> PASSAGE SHOWN:
########

Keshet is a national organization that works for LGBTQ equality in Jewish life. The organization equips Jewish leaders with tools to build LGBTQ-affirming communities, creates spaces for queer Jewish teens to feel valued and develop their own leadership skills, and mobilizes the Jewish community to fight for LGBTQ justice. Keshet’s blog spotlights this work, as well as the voices of LGBTQ Jews, our families, and allies.
Having “pride” in my humanity means saying “YES” to climate change (the good kind) and dedicating myself to work for it.
How did I get here? Let’s revisit Tuesday, June 9th at the 22nd Annual Pride Memorial Vigil. While honoring the lives claimed by anti-LGBTQ violence, I mourned for my people. In doing so, I mourned for the greater culture that allowed oppression to become the norm, and for the culture that still condones countless forms of oppression and persecution today.
Through the course of attending this vigil and “Pride Months” past, I have come to understand that there can be no “pride” without shared moments of grief and communal healing to center us in this month’s purpose.
Though we all hold different life experiences, what binds our fates together are shared histories of oppression – and a sense of cross-communal responsibility to those whose oppression is still ongoing and stifling.
Truly, nothing could be more important than memorializing where we have come from, and where we still have yet to go.
In marking the deaths of LGBTQ persons both past and present, this vigil highlighted the reality that dangerous heterosexist and cissexist ideologies still exist, pervasively. My reflections on this gathering are disjointed, hampered by my moving first visit to the Boston Holocaust Memorial and being dazed by grief and inspiration.
The Memorial, in short, is stunning. Six glass towers are lined on all surfaces with the six million identification numbers once tattooed upon the arms of Holocaust victims. The architecture is designed to allow visitors to hold their own arms against the glass, and see a number reflected back against them. Engraved in the glass are powerful statements from Holocaust survivors and allies, revealing the scope of the Nazis’ victims. Marble inscriptions of the Hebrew word for “Remember” flank the memorial on either side, and visitors have lined the path with stones in Jewish memorial observance, paying homage to the individuals this memorial stands for now.
Fittingly, this location signifies interfaith communities’ stake in LGBTQ solidarity. Because on a greater scale, bearing witness to LGBTQ loss speaks to cross-community survival. Moreover, memorializing in this way marks that many of those lost during the Holocaust were queer, transgender, and gender non-conforming, as well as those classified as being “racially inferior.”
In my heart, Holocaust memorials will always signify the persecution, mass terrorization, targeted attack, and loss of personhood of peoples both past and present.
Standing above the memorial’s steaming grates simulating the suffocating gas chambers, it is no accident that I immediately thought of Eric Garner. The senseless racism and violence at the pool party one week ago in McKinney, Texas. The eruption of transphobic aggression and slurs in the media and the social environment. The Muslim woman refused a sealed beverage on an airline with remarks symptomatic of nationwide Islamophobia. The countless transwomen of color brutally attacked, abducted, or murdered – and who have received neither justice nor recognition. The three Muslim students murdered earlier this February in Chapel Hill, NC. The events in Baltimore, in Ferguson, and in every city where police brutality represses the citizens they “aim to protect.” And mere days ago, the sickening massacre of nine black people observing their faith at the notable Emanuel AME Church in Charleston, SC by a known white supremacist.

########

> INFORMATION:
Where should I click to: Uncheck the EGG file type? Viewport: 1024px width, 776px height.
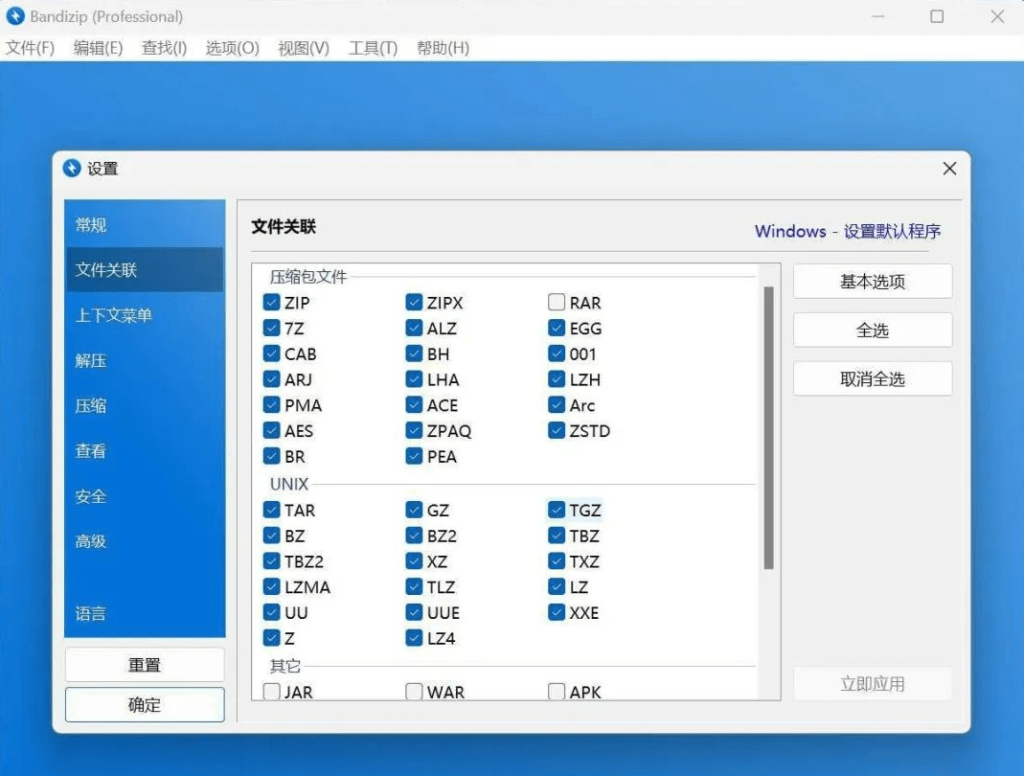557,328
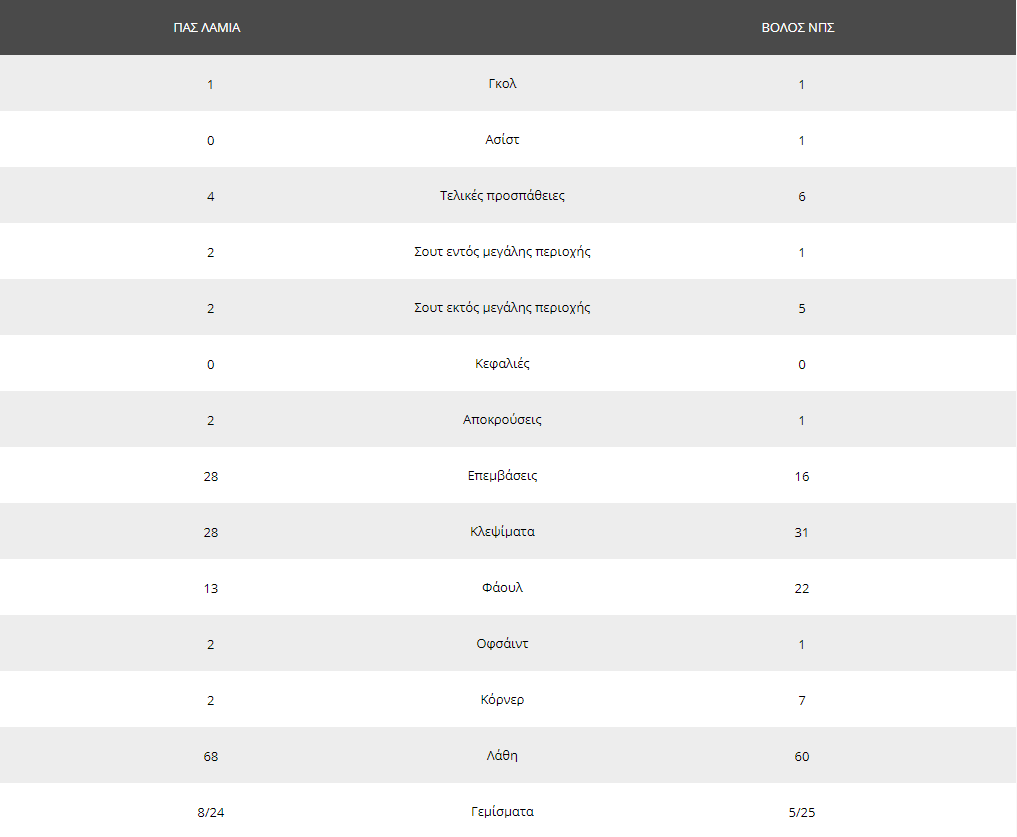This screenshot has height=837, width=1017.
Task: Click the ΒΟΛΟΣ ΝΠΣ column header
Action: point(798,28)
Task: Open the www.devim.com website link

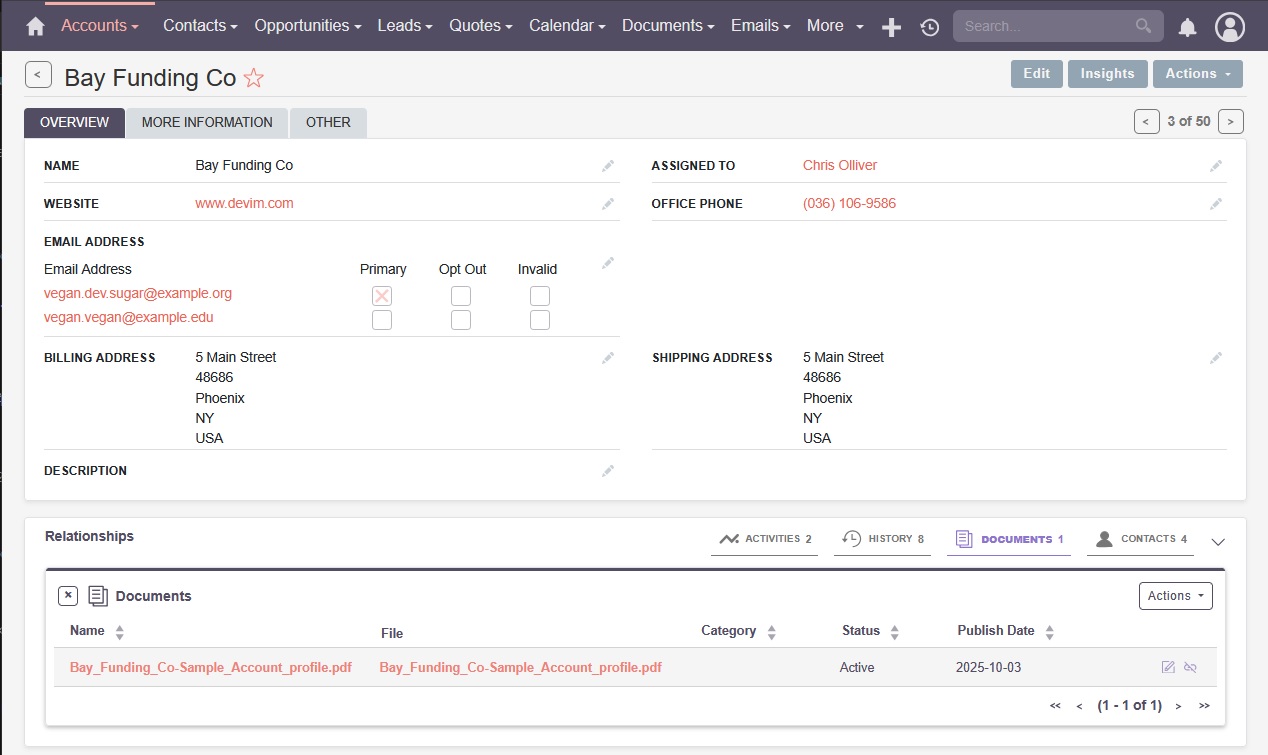Action: tap(244, 204)
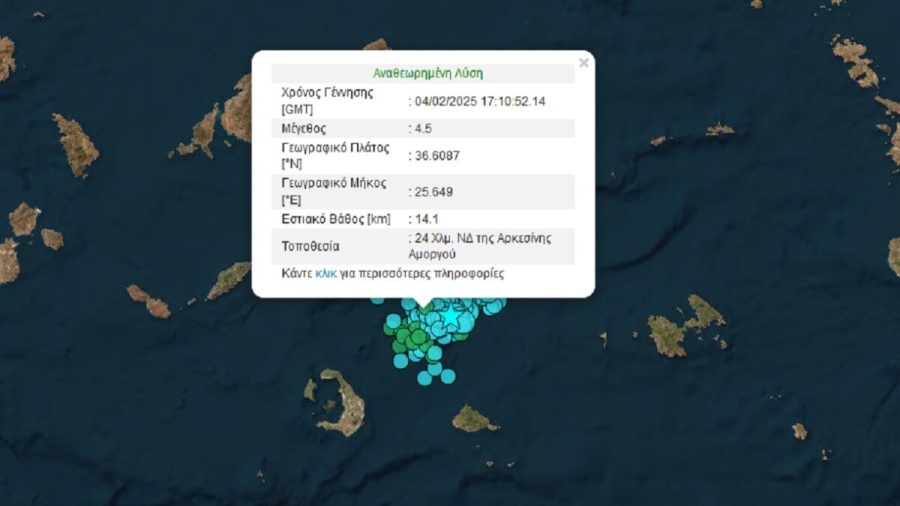Click the 'Αναθεωρημένη Λύση' popup header
Screen dimensions: 900x506
click(x=428, y=74)

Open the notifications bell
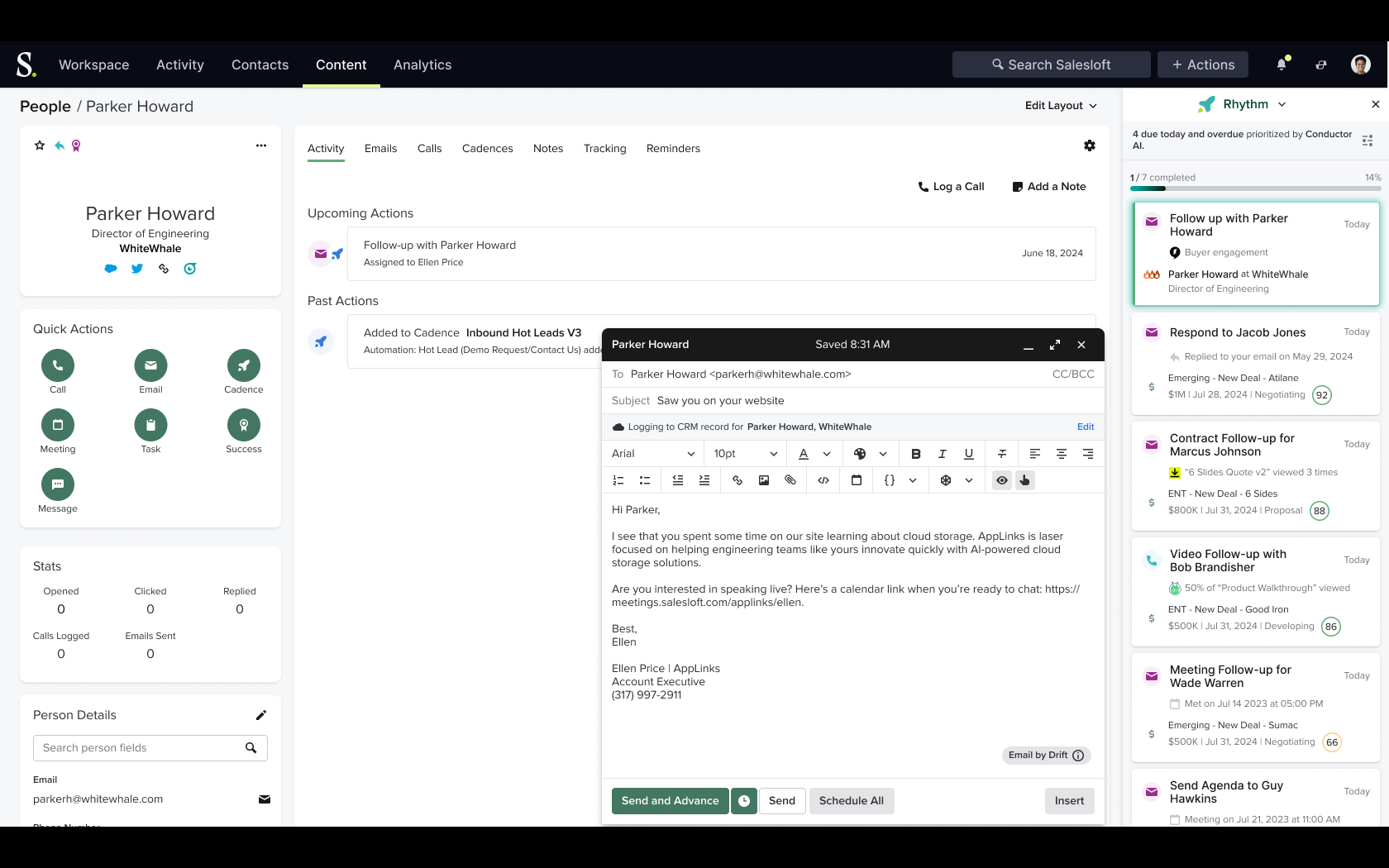click(1282, 64)
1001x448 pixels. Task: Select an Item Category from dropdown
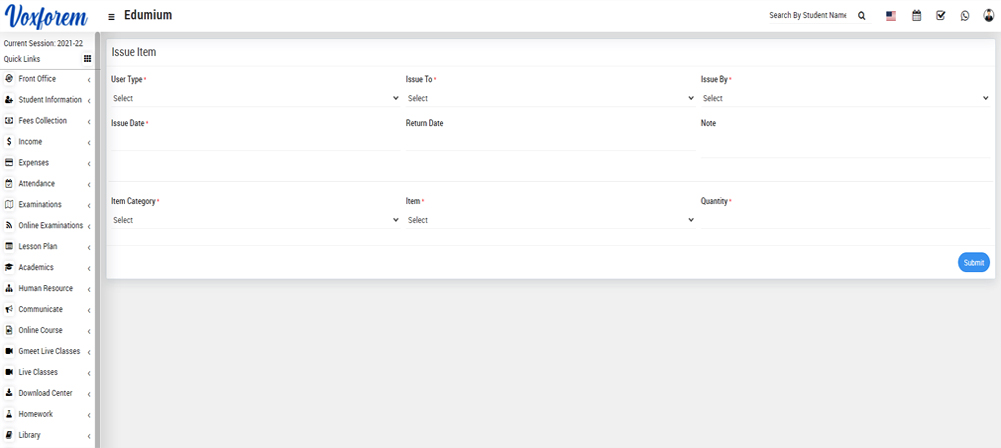click(255, 220)
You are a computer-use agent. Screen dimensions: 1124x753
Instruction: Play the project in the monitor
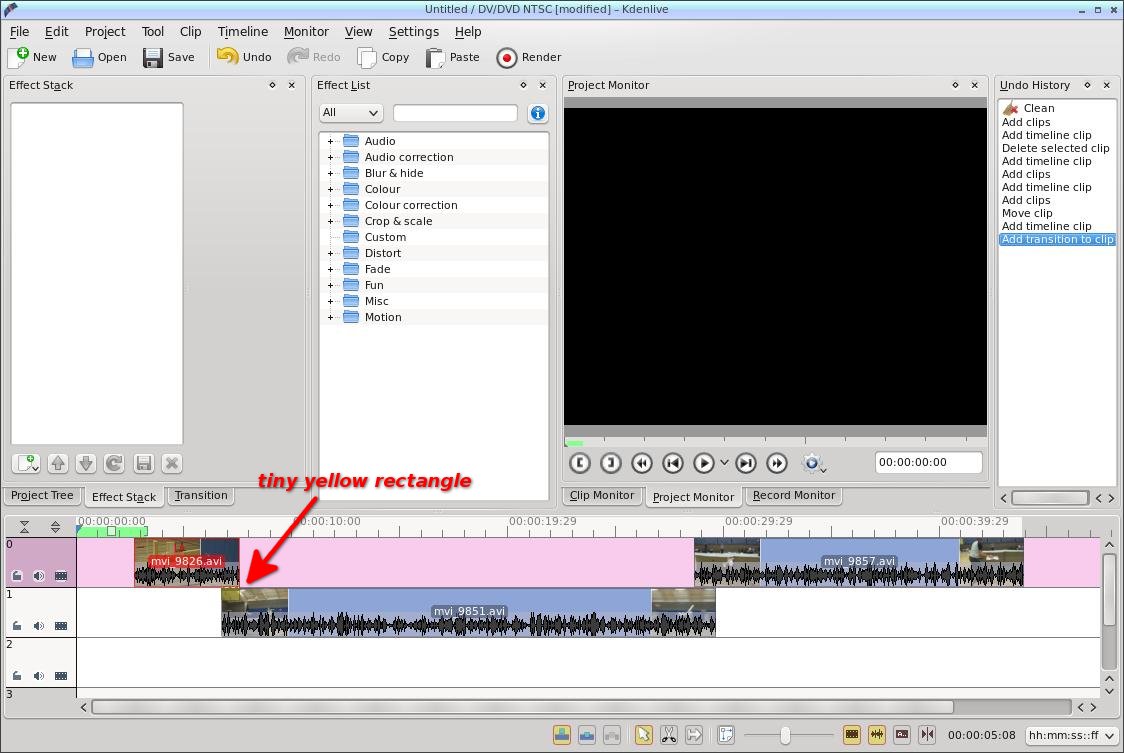click(704, 463)
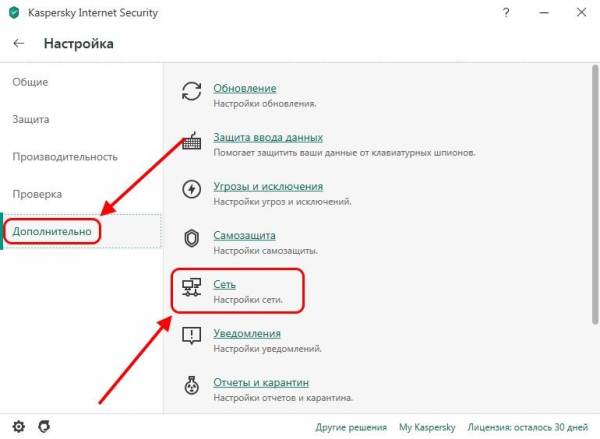
Task: Open the My Kaspersky link
Action: [x=427, y=427]
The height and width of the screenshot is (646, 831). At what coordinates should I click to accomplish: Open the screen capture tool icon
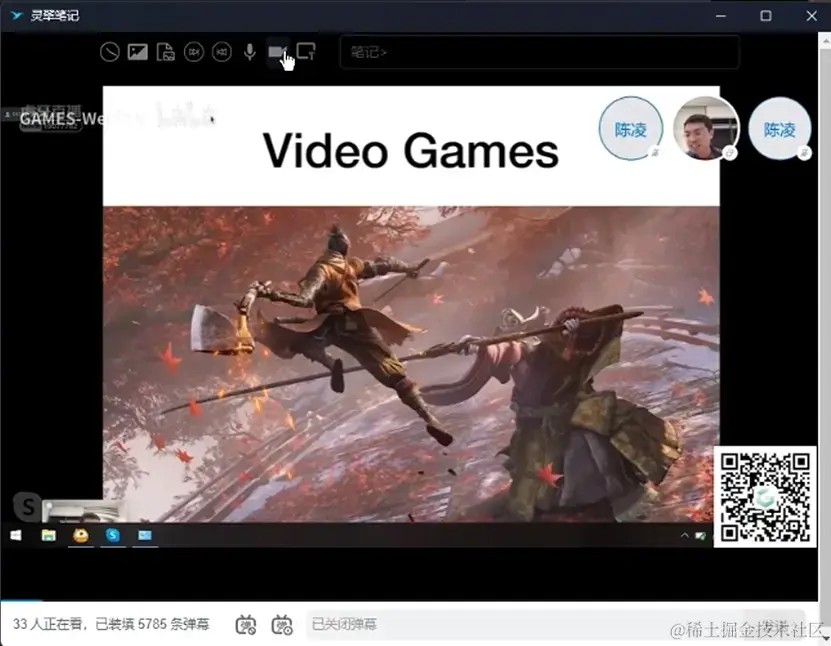(308, 52)
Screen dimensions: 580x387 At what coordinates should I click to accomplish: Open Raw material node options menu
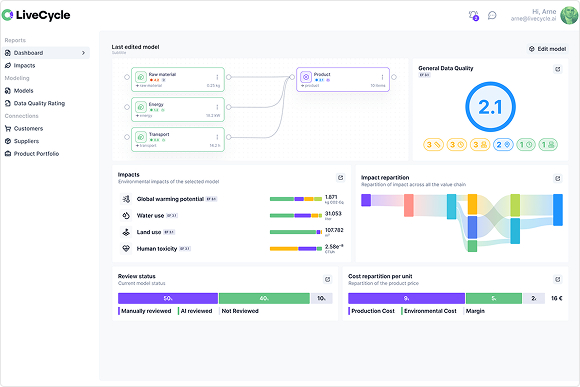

########

Print the part of the Pride vigil reflection that opens with the words containing "Truly, nothing could" and closes with "grief and inspiration.", copying it word for word.

> EXPECTED ANSWER:
Truly, nothing could be more important than memorializing where we have come from, and where we still have yet to go.
In marking the deaths of LGBTQ persons both past and present, this vigil highlighted the reality that dangerous heterosexist and cissexist ideologies still exist, pervasively. My reflections on this gathering are disjointed, hampered by my moving first visit to the Boston Holocaust Memorial and being dazed by grief and inspiration.